5. Watch your weight to keep your brain healthy
As you get older, weight gain can be an insidious, creeping enemy, and a lack of physical exercise will increase the problem. People who are overweight are more likely to experience cardiovascular disease, type 2 diabetes and depression, all of which are predisposing factors for mental illness and cognitive decline.
Research has also indicated that increasing body mass index (BMI) coupled with increasing age is associated with decreased brain volume, helping to explain decreased cognitive ability.

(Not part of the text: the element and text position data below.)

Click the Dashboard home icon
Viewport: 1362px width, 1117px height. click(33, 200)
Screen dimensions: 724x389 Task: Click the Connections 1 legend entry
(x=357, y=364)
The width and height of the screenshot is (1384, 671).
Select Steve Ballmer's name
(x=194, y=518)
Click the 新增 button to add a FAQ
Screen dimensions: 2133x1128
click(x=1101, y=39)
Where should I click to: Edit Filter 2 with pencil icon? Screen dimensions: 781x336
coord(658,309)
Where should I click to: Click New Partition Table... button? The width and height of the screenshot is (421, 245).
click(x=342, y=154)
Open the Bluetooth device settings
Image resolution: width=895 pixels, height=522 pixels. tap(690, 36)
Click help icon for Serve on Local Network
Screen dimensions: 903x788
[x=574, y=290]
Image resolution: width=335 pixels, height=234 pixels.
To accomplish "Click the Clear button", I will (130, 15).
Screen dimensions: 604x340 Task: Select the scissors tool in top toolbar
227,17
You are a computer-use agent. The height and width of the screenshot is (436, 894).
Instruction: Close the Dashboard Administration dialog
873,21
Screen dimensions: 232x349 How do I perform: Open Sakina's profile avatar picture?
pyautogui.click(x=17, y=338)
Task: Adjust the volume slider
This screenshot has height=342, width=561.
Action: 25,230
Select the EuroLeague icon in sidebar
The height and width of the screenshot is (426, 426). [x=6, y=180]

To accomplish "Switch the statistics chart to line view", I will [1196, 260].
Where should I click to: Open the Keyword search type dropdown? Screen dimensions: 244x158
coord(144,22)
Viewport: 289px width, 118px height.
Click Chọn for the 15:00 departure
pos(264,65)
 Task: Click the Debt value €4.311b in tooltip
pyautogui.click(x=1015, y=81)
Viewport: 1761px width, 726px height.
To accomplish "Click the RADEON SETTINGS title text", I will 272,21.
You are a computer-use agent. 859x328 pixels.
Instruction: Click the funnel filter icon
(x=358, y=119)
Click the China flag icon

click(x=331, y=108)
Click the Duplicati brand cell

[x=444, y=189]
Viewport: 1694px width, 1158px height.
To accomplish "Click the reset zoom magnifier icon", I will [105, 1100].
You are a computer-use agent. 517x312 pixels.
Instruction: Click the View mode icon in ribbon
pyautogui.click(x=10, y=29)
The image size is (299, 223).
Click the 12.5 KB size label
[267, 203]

The over-consumption of refined carbohydrates, a low consumption of nutrient dense fresh produce, combined with an impaired digestive system, which often accompanies aging, and a lack of the correct Essential Fatty Acids, will all lead to weight gain, and general ill health, both mentally and physically.
Furthermore, impaired glucose sensitivity, which occurs due to the excessive intake of refined carbohydrates, and which is a pre-cursor for diabetes, is also linked to diminished cognitive ability. People who have good glucose control hold onto their memories for longer, than people who have impaired glucose sensitivity.
In conclusion, normal aging, added to unmanageable stress levels, inactivity, poor sleep, little mental stimulation and a negative outlook on life, accompanied by slow, but significant weight gain, will magnify cognitive decline. By keeping an open mind and an open heart, you are open to new experiences and by default will be open to ongoing brain stimulation, and good cognitive health.